Diameter Minimization by Shortcutting with Degree Constraints

TL;DR

This paper addresses the challenge of adding a limited number of edges to a graph to minimize its diameter while respecting degree constraints, proposing algorithms, theoretical bounds, and empirical evaluations.

Contribution

It introduces three algorithms for diameter minimization with degree constraints, analyzes a special matching case, and provides empirical comparisons on real networks.

Findings

Algorithms effectively reduce diameter within constraints.

Matching augmentation has inapproximability bounds.
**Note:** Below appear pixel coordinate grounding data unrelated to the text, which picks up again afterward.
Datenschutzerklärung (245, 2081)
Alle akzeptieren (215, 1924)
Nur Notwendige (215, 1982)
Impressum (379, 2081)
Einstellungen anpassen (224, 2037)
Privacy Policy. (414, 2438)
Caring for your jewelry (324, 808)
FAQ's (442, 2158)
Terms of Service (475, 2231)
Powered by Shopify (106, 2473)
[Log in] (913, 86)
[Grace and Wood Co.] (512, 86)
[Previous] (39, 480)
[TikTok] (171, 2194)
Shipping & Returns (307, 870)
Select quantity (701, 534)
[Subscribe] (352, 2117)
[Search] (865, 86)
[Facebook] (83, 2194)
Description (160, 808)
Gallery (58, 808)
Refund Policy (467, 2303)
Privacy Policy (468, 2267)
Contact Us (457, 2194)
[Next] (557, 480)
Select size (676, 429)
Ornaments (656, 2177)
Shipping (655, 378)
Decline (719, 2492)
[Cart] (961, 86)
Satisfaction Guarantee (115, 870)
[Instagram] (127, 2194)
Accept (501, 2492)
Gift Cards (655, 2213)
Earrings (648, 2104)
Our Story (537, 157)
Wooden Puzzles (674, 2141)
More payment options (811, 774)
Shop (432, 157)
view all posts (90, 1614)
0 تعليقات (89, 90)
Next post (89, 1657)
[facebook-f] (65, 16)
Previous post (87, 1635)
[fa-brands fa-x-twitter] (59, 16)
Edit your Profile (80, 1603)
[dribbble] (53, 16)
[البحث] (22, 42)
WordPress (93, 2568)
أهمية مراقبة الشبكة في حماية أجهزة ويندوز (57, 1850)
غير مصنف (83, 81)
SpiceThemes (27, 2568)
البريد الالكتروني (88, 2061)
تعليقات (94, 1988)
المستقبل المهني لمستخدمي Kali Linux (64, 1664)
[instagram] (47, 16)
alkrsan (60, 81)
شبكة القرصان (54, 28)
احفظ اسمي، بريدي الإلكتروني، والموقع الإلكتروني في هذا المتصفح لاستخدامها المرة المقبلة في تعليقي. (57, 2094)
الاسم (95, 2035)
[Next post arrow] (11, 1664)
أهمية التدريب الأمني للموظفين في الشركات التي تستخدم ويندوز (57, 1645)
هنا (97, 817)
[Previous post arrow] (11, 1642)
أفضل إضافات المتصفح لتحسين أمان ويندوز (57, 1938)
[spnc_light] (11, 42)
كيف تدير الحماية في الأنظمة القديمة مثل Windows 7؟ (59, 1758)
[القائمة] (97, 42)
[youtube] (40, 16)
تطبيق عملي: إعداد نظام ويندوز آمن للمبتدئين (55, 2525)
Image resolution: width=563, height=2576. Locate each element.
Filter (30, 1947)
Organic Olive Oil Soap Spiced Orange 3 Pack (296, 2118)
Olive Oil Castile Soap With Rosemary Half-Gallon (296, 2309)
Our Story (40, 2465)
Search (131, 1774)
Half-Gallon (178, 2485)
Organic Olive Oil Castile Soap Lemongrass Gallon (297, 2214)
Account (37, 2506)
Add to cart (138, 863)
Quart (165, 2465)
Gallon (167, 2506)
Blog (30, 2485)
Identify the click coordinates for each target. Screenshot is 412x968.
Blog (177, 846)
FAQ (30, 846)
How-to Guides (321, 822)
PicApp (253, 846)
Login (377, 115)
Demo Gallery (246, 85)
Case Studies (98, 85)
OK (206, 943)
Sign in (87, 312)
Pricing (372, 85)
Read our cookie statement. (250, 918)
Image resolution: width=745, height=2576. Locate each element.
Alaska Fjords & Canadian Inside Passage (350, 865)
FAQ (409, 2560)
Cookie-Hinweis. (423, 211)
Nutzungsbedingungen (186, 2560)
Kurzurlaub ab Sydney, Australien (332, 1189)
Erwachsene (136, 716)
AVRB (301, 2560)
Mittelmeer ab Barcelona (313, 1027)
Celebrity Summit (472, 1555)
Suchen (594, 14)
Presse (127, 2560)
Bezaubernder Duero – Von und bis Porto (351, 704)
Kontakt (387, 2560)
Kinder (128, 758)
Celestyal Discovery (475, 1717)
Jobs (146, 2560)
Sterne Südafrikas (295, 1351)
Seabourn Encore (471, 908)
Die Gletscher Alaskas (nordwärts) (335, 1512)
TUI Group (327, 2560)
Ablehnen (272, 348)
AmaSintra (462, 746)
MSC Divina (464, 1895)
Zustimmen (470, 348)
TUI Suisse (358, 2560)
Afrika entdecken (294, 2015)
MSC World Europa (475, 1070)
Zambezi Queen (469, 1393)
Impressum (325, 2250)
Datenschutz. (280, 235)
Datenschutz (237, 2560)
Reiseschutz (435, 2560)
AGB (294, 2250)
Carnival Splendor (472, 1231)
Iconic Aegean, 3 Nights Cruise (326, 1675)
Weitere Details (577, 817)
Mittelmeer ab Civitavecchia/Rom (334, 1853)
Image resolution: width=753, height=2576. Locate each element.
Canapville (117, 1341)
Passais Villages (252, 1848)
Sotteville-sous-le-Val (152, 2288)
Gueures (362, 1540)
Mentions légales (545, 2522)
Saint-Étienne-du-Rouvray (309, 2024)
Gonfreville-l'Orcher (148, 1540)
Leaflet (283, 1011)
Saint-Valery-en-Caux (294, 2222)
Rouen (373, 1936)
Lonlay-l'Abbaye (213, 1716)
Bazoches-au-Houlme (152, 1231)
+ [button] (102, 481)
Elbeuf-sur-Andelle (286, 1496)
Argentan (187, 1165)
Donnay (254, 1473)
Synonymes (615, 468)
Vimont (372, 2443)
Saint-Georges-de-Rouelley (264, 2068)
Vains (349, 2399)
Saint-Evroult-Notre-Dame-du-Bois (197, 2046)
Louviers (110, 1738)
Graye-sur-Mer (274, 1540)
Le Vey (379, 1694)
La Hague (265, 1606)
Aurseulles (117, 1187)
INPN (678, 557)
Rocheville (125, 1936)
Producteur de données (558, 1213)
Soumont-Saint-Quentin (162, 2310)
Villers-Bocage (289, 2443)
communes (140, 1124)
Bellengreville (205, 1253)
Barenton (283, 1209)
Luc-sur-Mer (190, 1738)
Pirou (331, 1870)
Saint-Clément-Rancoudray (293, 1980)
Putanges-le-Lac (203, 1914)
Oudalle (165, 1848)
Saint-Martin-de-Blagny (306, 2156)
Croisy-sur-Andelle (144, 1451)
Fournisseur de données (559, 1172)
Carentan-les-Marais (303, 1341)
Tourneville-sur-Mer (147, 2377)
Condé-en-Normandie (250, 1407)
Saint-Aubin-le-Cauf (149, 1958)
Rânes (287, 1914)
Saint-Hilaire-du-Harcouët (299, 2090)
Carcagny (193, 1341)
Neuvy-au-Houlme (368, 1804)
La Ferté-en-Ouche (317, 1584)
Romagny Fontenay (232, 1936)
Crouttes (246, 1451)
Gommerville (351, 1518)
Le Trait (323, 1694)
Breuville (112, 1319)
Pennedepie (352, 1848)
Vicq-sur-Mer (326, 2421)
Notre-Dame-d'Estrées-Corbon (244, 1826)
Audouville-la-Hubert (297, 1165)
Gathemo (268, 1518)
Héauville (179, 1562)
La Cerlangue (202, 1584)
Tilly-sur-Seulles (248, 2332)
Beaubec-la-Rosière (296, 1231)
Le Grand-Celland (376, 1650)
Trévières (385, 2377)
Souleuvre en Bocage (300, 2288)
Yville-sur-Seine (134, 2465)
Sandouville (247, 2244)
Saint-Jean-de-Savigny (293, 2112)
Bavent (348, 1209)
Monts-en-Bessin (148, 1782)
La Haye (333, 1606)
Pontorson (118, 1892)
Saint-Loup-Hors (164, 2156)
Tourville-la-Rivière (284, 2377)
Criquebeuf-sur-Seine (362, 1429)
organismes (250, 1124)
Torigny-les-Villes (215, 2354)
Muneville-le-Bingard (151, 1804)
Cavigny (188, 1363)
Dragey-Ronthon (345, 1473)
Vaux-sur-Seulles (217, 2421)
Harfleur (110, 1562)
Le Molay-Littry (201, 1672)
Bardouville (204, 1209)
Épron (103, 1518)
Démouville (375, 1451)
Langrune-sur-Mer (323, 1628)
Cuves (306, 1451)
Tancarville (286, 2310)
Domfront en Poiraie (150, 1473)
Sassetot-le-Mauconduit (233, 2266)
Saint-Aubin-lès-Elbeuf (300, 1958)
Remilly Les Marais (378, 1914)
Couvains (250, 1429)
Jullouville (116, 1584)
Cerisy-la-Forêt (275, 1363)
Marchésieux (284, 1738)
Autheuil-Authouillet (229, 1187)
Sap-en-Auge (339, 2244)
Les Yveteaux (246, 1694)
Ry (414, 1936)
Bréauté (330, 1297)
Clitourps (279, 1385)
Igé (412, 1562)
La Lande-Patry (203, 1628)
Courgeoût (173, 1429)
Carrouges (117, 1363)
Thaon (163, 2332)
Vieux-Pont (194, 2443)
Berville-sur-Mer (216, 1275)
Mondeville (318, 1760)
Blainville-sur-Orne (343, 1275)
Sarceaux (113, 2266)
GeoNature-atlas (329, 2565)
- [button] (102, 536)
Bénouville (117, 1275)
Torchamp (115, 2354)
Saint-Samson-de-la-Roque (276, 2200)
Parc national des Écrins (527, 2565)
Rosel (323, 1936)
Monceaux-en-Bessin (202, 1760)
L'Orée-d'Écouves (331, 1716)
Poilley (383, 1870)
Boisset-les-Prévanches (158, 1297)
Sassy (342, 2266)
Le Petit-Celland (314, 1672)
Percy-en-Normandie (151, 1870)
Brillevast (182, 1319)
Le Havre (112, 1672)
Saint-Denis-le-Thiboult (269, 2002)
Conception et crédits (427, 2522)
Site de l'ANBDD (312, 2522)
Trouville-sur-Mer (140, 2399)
Empirical results demonstrate practical performance.

Abstract

We consider the problem of adding a fixed number of new edges to an undirected graph in order to minimize the diameter of the augmented graph, and under the constraint that the number of edges added for each vertex is bounded by an integer. The problem is motivated by network-design applications, where we want to minimize the worst case communication in the network without excessively increasing the degree of any single vertex, so as to avoid additional overload. We present three algorithms for this task, each with their own merits. The special case of a matching augmentation, when every vertex can be incident to at most one new edge, is of particular interest, for which we show an inapproximability result, and provide bounds on the smallest achievable diameter when these edges are added to a path. Finally, we empirically evaluate and compare our algorithms on several real-life networks of varying types.